Tra l’altro, l’Agcom si spinge oltre: nel provvedimento di diffida, l’Autorità rileva come  "la ripetizione dei medesimi contenuti incompleti, parziali e non obiettivi, riferiti a dichiarazioni di terzi, anche nella trasmissione Tg2 Post e le controdeduzioni di Rai alle contestazioni, che si spingono a qualificare come 'ingerenza' l'intervento istituzionale dell'Autorità, confermino la natura non occasionale ma reiterata delle violazioni”.
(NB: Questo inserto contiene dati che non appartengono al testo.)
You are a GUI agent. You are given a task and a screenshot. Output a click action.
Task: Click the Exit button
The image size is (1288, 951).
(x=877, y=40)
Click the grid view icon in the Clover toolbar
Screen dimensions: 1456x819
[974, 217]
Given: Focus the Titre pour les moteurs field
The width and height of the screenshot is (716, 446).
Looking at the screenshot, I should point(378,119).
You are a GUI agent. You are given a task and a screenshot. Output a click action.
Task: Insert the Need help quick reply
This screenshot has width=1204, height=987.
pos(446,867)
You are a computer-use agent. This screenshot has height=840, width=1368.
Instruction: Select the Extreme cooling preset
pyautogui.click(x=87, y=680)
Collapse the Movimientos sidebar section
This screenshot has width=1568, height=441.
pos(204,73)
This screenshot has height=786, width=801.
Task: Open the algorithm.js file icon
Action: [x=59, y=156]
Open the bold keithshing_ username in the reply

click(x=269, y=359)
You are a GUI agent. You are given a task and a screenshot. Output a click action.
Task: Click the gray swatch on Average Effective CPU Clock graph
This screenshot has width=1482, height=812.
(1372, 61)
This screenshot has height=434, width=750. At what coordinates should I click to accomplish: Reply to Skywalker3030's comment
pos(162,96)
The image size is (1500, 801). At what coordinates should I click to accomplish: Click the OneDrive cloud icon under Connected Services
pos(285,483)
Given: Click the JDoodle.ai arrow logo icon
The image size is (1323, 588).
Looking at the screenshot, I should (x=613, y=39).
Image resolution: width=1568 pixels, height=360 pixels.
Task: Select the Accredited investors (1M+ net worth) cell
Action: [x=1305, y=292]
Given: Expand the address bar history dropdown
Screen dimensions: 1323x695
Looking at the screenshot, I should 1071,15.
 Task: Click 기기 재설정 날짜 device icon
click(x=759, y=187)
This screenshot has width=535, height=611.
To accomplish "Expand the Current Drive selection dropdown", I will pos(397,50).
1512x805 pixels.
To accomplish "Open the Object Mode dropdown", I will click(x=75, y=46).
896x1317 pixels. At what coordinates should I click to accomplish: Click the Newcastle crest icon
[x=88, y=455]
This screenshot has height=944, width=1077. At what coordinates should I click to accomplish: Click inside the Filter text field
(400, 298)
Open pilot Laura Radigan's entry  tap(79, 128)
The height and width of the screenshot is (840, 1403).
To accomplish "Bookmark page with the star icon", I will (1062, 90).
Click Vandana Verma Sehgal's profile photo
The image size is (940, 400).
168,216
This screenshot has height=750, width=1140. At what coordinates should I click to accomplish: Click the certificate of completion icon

Come conseguenza, l’Agcom ha quindi “diffidato il Tg2 dal continuare, nella confusione tra cronaca e commento, a proporre visioni parziali relative alle tematiche delle prossime elezioni europee che rischiano di generare e determinare, anche indirettamente, situazioni di vantaggio o di svantaggio, per determinate forze politiche. Analoga diffida è stata rivolta alla trasmissione Tg2 Post".


L’Agcom ha poi deciso di estendere la sua valutazione anche alla trasmissione Quarta Repubblica di Rete4, analizzata nel periodo elettorale: la trasmissione è già stata oggetto di contestazioni specifiche, in relazione alla formulazione di un format che ha costantemente dedicato la parte finale di ogni puntata su elementi di cronaca che, ancorché dibattuti tra soggetti portatori di punti di vista diversi, appaiono esser stati tutti sistematicamente costruiti attorno alla figura di un medesimo leader politico. Su loro richiesta, si precisa che i commissari Martusciello e Posteraro risultavano assenti alla riunione di Consiglio", li legge nel comunicato Agcom.


Nella riunione odierna, infine, "il Consiglio dell'Autorità ha rivolto ordini a tutte le emittenti affinché diano spazio nei programmi di informazione alle forze politiche minori, con particolare riguardo alle liste nuove presentate nella seconda fase della campagna elettorale".


La diffida comminata dall'Agcom al Tg2 mette in luce una pericolosa deriva di un'importante testata del servizio pubblico che viene diretta come fosse proprietà privata di un partito politico. È inaccettabile questa continua e sfrontata violazione di legge e norme. Il tutto durante un importante passaggio elettorale come quello delle Europee". Lo sottolinea il senatore Pd Francesco Verducci, della commissione di Vigilanza Rai.


"I rilievi dell'Autorità sono gravissimi: si parla di informazione incompleta, parziale, non obiettiva, che crea confusione tra cronaca e notizia. La direzione di Sangiuliano è uno sfregio continuo al pluralismo, e questo è incompatibile con il mandato del servizio pubblico. Salini intervenga, non si può tacere di fronte a quanto sta avvenendo".